## PAGE EXTRACT
"""
# OSBA Fall Convention November 1st. - Michael Palmer and Sue Cobey



## tarheit (Mar 26, 2003)

The Ohio State Beekeepers Association is holding its annual Fall Conference at Tolles Career & Technical Center in Plain City, Ohio. Based on past attendance, and the central Ohio location, we anticipate attendance of over 300 beekeepers. Our powerhouse line-up of guest speakers include: Sue Cobey, Mike Palmer, Reed Johnson, Dr. Jim Tew. Tolles, Denise Ellsworth, Lowell Lufkin and John Grafton.

Career & Technical Center is our continuing meeting location for our Fall Conference. This location is easily accessible, and offers easy access parking, large classrooms, large room for lunch and a huge hall for vendors. This facility enhances the conference experience for participants and vendors and will provide a location where we can continue to grow. We are also excited to include honey judging this year at the OSBA Fall Meeting. Enter your honey and win bragging rights for your honey! Based on past attendance, and central we expect over 300 beekeepers. Several vendors will also be there with a variety of bee supplies for sale. 

See http://www.ohiostatebeekeepers.org/fc for more information.

Registration is now open and is quickly filling up.


----------



## sqkcrk (Dec 10, 2005)

Nice lineup of speakers. Wish I could be there.


----------



## tarheit (Mar 26, 2003)

We have an update on vendors. If you have a big order, be sure to contact them so you can pick it up at the conference and save on shipping.

Dadant
Brushy Mountain
Mann Lake
Mel Disselkoen
Blue Sky Bee Supplies
Simpsons Bee Supplies.
"""
## TASK REQUIREMENTS
1. Quote from the beekeeping convention thread the part that opens with the words containing "Career & Technical Center is" and closes with "quickly filling up.".
2. Continue the beekeeping convention thread from the point where it stops.

## EXTRACTED RECORDS
"""
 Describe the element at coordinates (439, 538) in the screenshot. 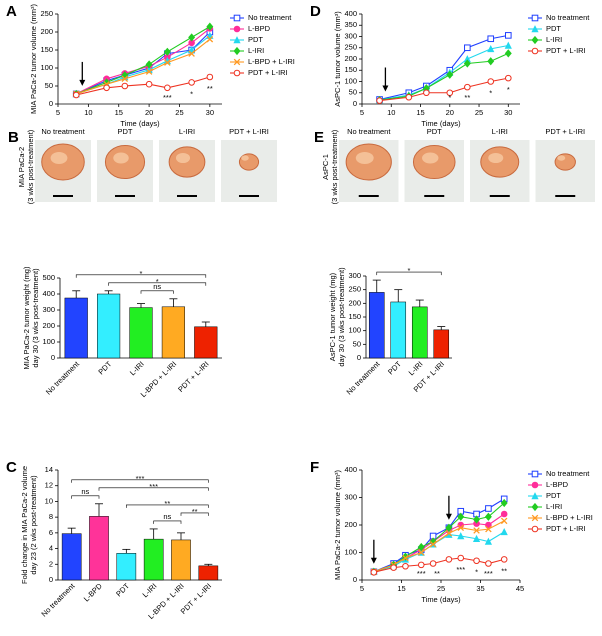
"""
"""
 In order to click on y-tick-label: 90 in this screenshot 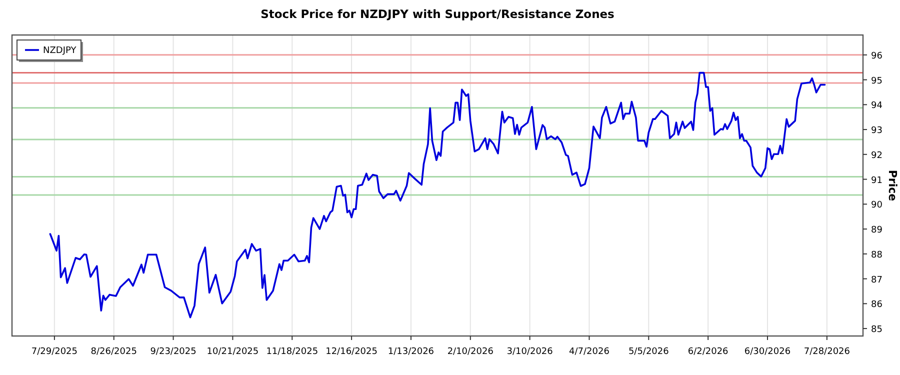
"""
## RESPONSES FOR EACH TASK
1.
Career & Technical Center is our continuing meeting location for our Fall Conference. This location is easily accessible, and offers easy access parking, large classrooms, large room for lunch and a huge hall for vendors. This facility enhances the conference experience for participants and vendors and will provide a location where we can continue to grow. We are also excited to include honey judging this year at the OSBA Fall Meeting. Enter your honey and win bragging rights for your honey! Based on past attendance, and central we expect over 300 beekeepers. Several vendors will also be there with a variety of bee supplies for sale. 

See http://www.ohiostatebeekeepers.org/fc for more information.

Registration is now open and is quickly filling up.

2.
Modern Beekeeping
Reids Apiary & Bee-tique
BEEpothecary
Betterbee
Just Added: Wicwas Press


----------



## tarheit (Mar 26, 2003)

Mote last Minute Vendors for the OSBA Fall Conference, November 1st!

Bee Culture, Pierco, and Northern Bee


----------



## tarheit (Mar 26, 2003)

Last call for preregistrations! We will still welcome you at the door, but lunch and the per-registration discount for members wont' be available.
The vendor list has been extended again to include Kelly Beekeeping (Walter T Kelly for us 'Old' beekeepers) and Parsons Gold Apiaries.


----------



## minz (Jan 15, 2011)

I got all excited when I saw the OSBA since I just signed up for the Oregon State Bee meeting. Maybe since everybody is on the road they can hop on down to Seaside Oregon the following weekend (November 7-9th) and enjoy the Pacific Ocean storms! 
Now is that a profession thread hijack or what!


----------



## krista45036 (Oct 7, 2014)

cant wait! a newbee looking for education and some basic equipment.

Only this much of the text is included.